[Stored data entries]
*** Block opens ***

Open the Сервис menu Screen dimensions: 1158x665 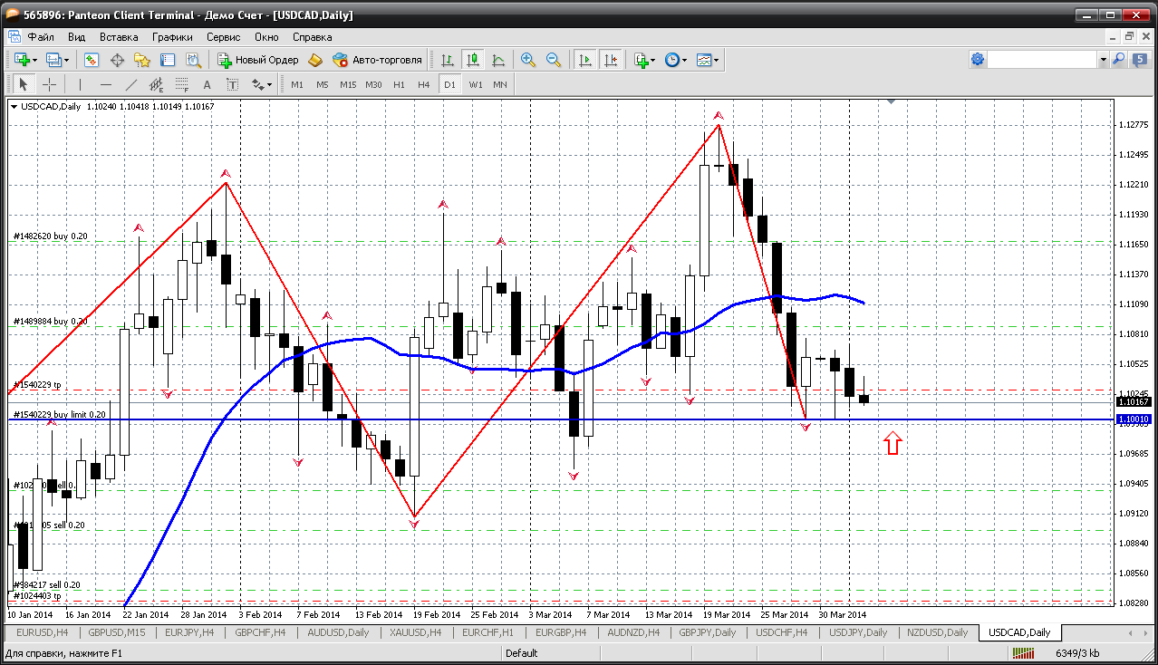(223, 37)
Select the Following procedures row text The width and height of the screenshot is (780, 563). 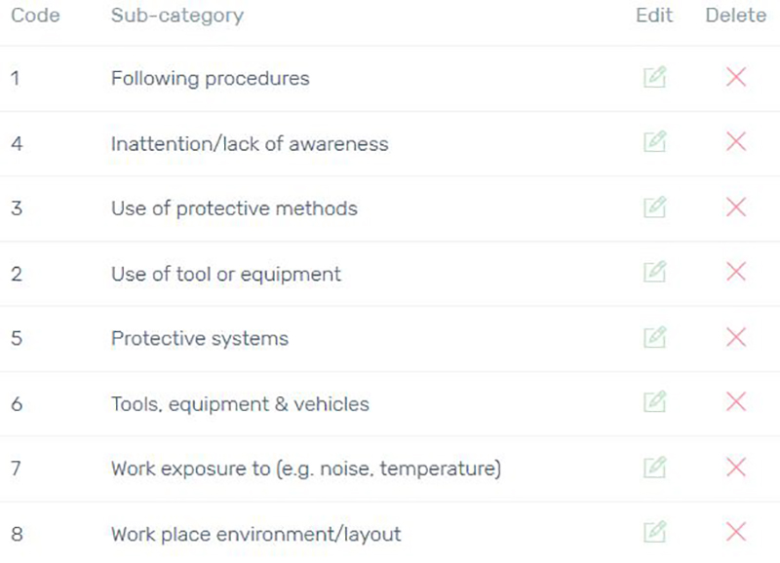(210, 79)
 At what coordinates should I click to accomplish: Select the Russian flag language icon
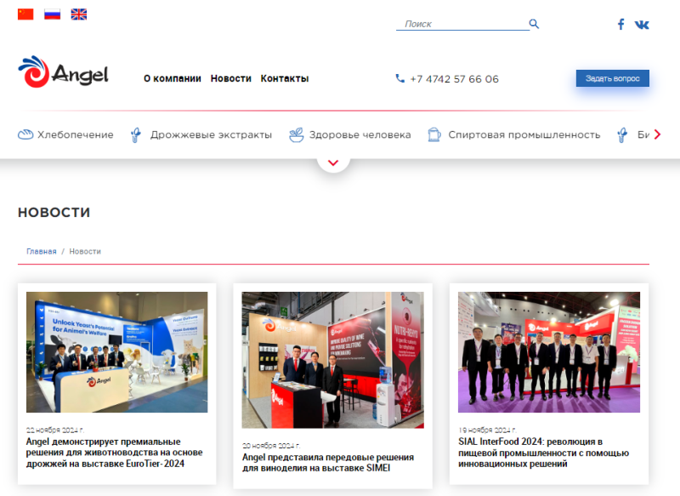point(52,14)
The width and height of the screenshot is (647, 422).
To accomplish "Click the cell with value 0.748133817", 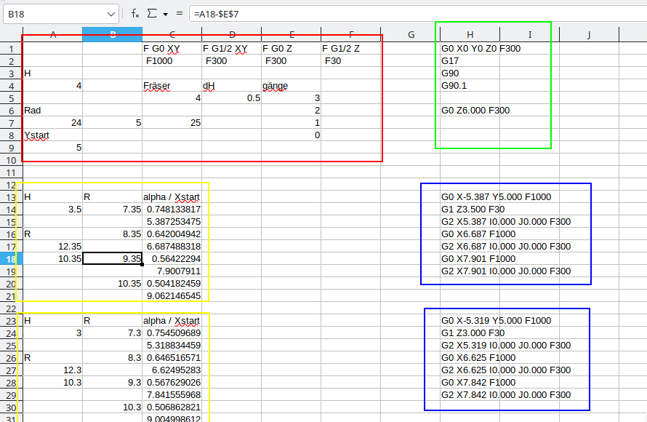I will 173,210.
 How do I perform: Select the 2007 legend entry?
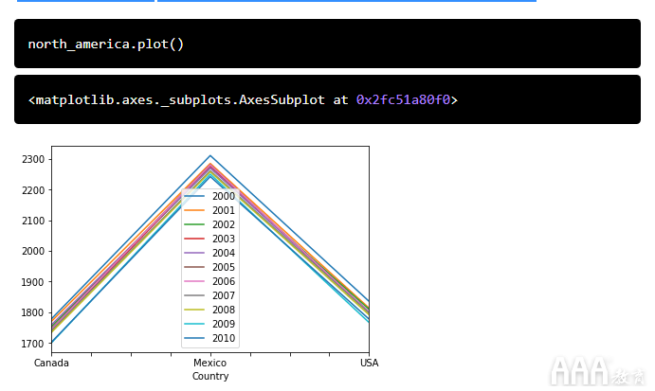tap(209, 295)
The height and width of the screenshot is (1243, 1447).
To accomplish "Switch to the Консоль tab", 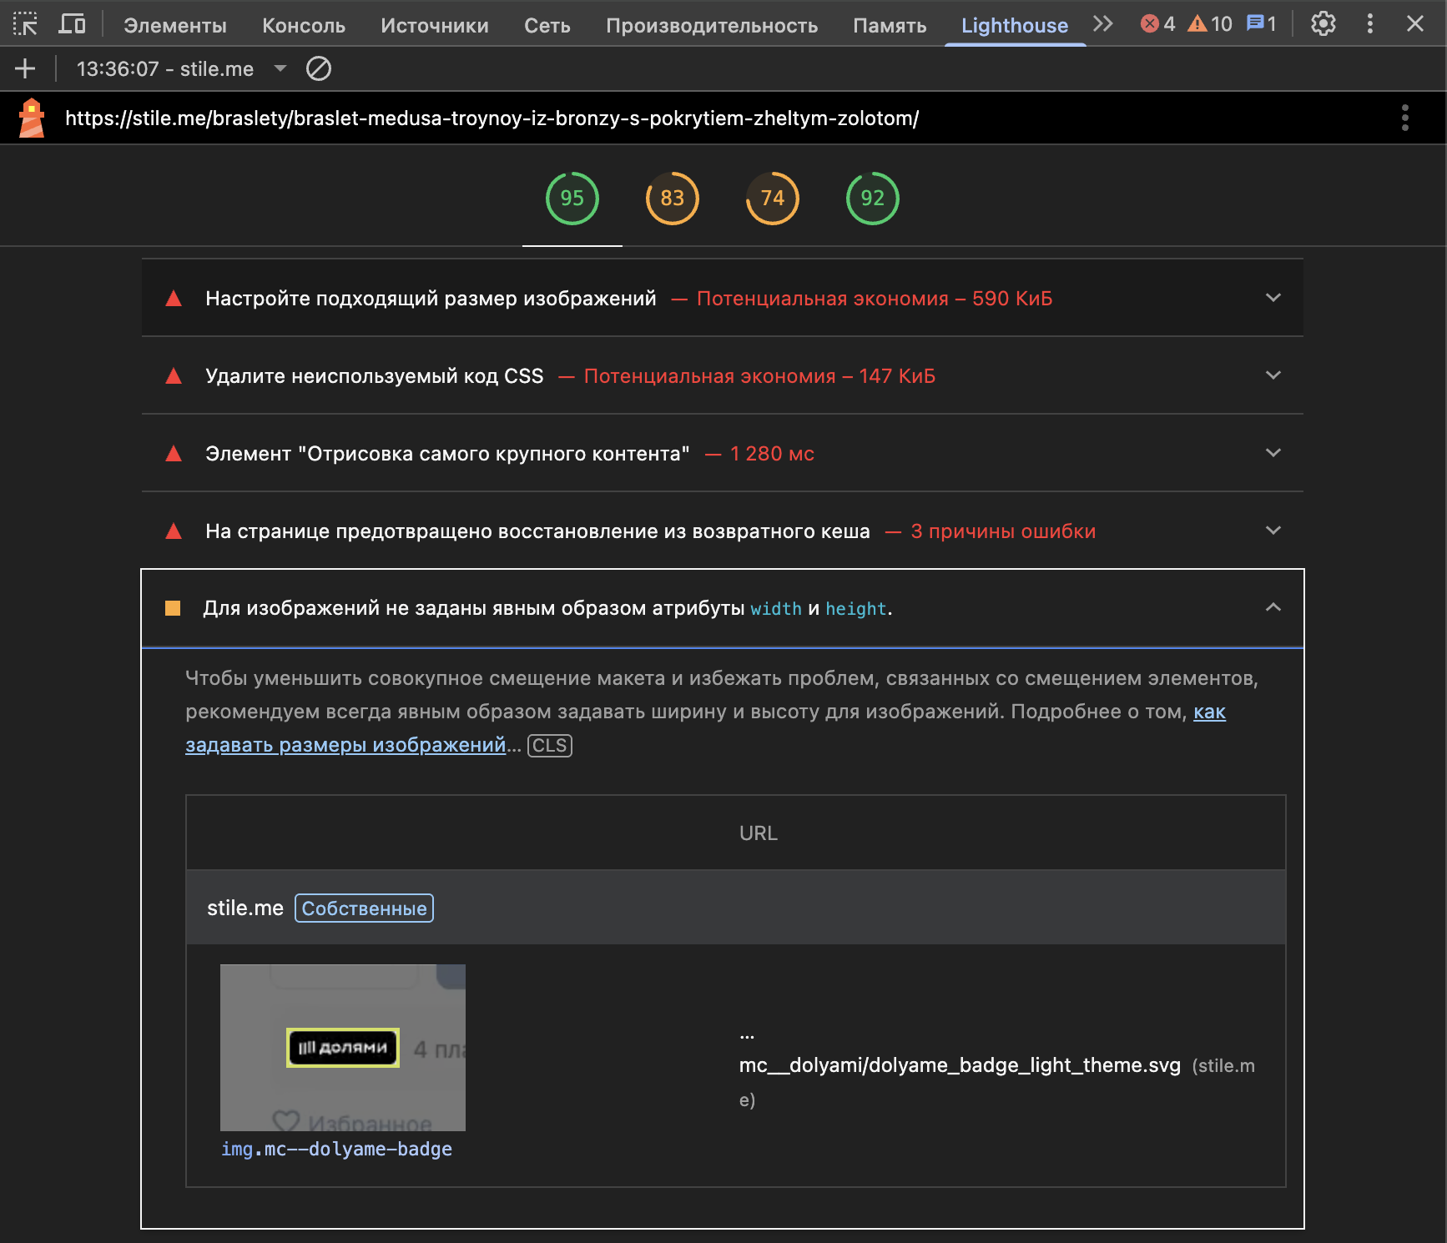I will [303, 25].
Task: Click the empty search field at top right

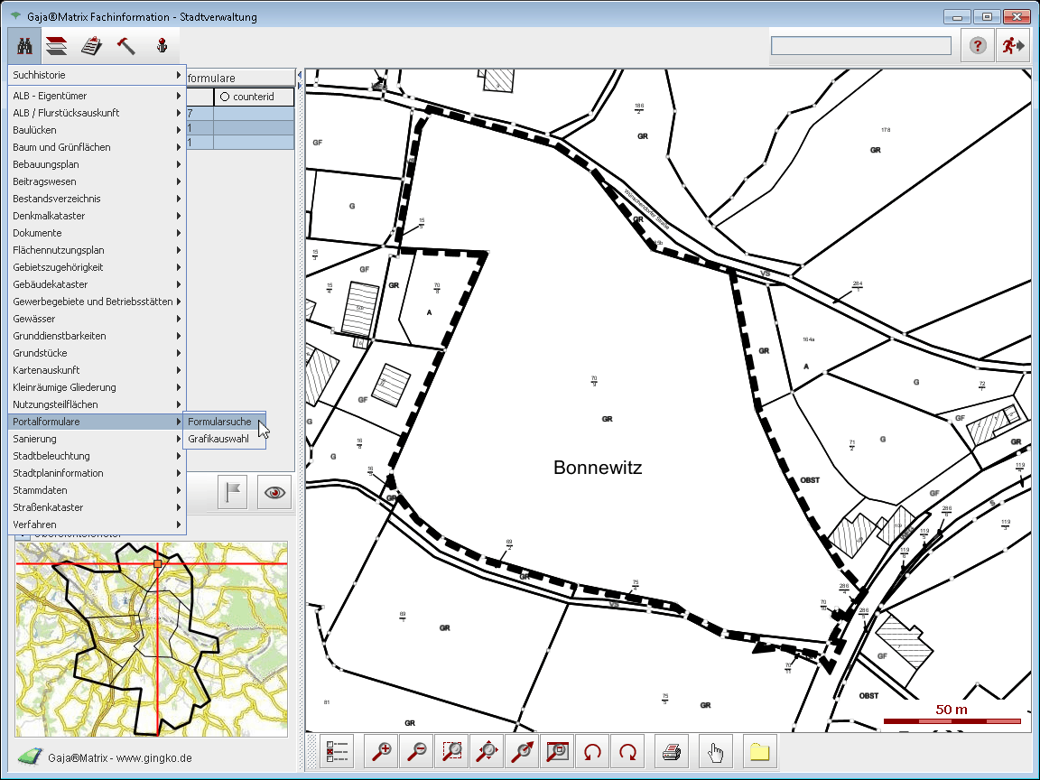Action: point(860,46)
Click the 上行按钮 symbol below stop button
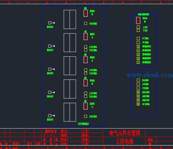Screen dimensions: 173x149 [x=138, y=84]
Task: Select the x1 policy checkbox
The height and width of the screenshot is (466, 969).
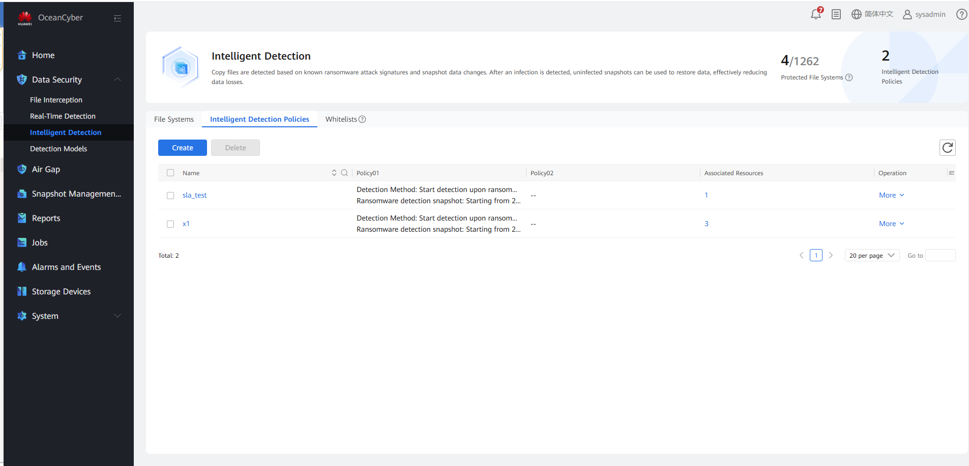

*** Block closes ***

§ **Exercise**
Beginning at the line that holds "Click the 上行按钮 symbol below stop button" and ending with the last line of the entries, please set down each line exactly, leaving every picture out.

§ **Response**
Click the 上行按钮 symbol below stop button
Screen dimensions: 173x149 [x=138, y=84]
Task: Select the x1 policy checkbox
The height and width of the screenshot is (466, 969).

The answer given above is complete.